Ora veniamo all’evento documentato nella foto, trattasi del funerale di Saverio Bagnolati, morto a soli 49 anni e che era cugino del Luigi Bagnolati che nel ’21 a Livorno, assiema a Gramsci, Togliatti e all’altro buranese della via Bassa, Spero Ghedini, fondarono il Partito Comunista d’Italia. Come si vede non ci fu il supporto religioso alla mesta cerimonia che era accompagnata dalle bandiere rosse del partito, abbrunate. Viene inevitabilmente alla mente un altro funerale simile ma molto più movimentato, sempre di quel periodo. Per l’estremo saluto alla salma di un certo Casari, era stato garantito al prete di allora, il dinamico Don Enzo Beccati, che al rito funebre non sarebbe stato presente alcun simbolo di partito. Non fu così. Quando al corteo si accodarono le badiere rosse con la falce e martello, un inviperito Don Enzo prese energicamente per un braccio il chierichetto che gli stava accanto, l’attuale vivo e vegeto C.DV. (che proprio ieri mi ha confermato la sequenza nei dettagli) e una volta recuperato l’altro chierichetto che apriva il corteo con il Crocefisso, furente se ne tornò in canonica, abbandonando il mesto corteo al suo destino. Il nostro indomito “Don Camillo buranese” non aveva dunque niente da invidiare al suo più famoso collega di Brescello descritto dalla penna di Guareschi. La nomea di “Piccola Russia” il paese di Burana non se l’è conquistata a caso e ce lo conferma pure, nel suo libro sulla storia della nostra frazione, “Burana 1861-2011”, scritto con il comandante Edmo Mori, l’ex sindaco Bracciano Lodi : “Burana paese, a causa del folto gruppo antifascista di area socialista e poi comunista, politicamente guidato prima da Luigi Bagnolati e poi da Spero Ghedini, ancor più di Pilastri, Gavello e Scortichino, nei quali la reazione al regime è stata ugualmente tenace, nella convinzione collettiva e di chi ha retto il potere dopo gli anni Venti, si è guadagnato il titolo di “Piccola Russia”. Tale convincimento potrebbe essere una delle cause, se non la principale, in forza della quale, a metà degli anni Trenta, quando il Partito Nazionale Fascista, ….., ha decretato, che proprio a Burana, doveva essere costruita una Casa del Fascio”.
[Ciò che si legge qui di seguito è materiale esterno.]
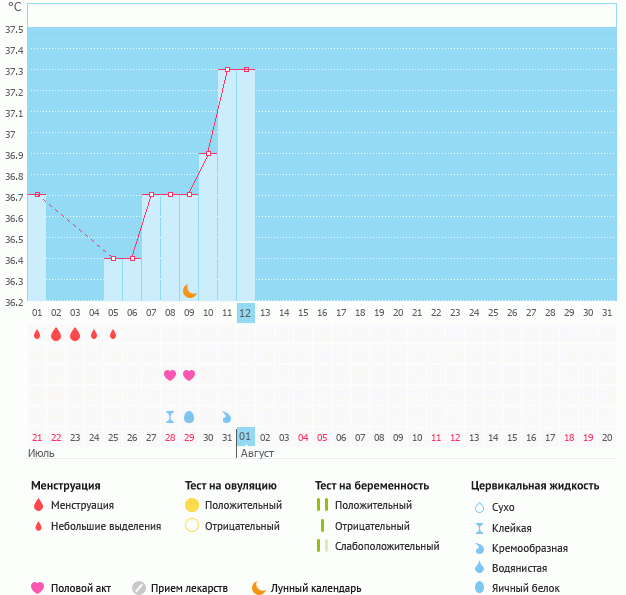Select the highlighted cycle day 12 label
This screenshot has height=595, width=626.
click(246, 313)
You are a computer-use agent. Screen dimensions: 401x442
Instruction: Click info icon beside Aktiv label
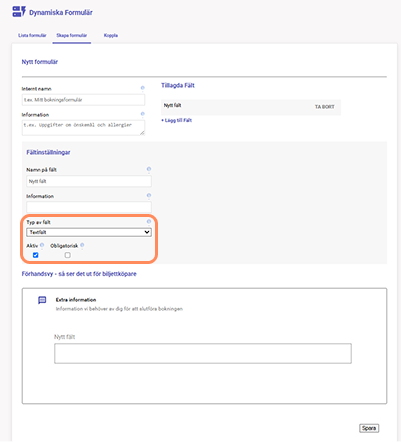[42, 245]
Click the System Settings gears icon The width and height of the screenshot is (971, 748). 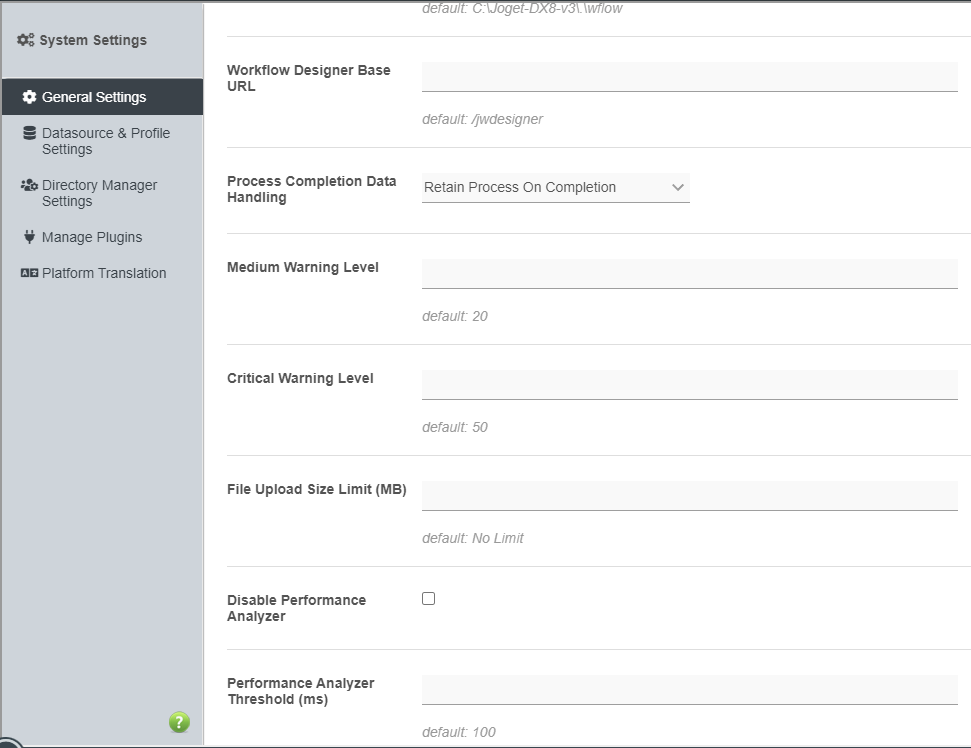click(x=26, y=40)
Ma anche dal primo dopoguerra erano in molti quelli che consideravano Burana una sorta di enclave comunista, arrivando a marchiare indelebilmente con la “falce e martello” addirittura la chiesa del paese del “povero” Don Enzo che indomito celebrò il primo matrimonio del dopoguerra unendo la coppia buranese Ido Poletti e Onelia Paganini che posaro per questa storica foto davanti il portone della chiesa, sotto l’egida del simbolo comunista, come mostra chiaramente la foto.

* Ringrazio vivamente l’amico Alan Vincenzi per la gentile concessione delle prime due foto, riguardanti il funerale di suo nonno.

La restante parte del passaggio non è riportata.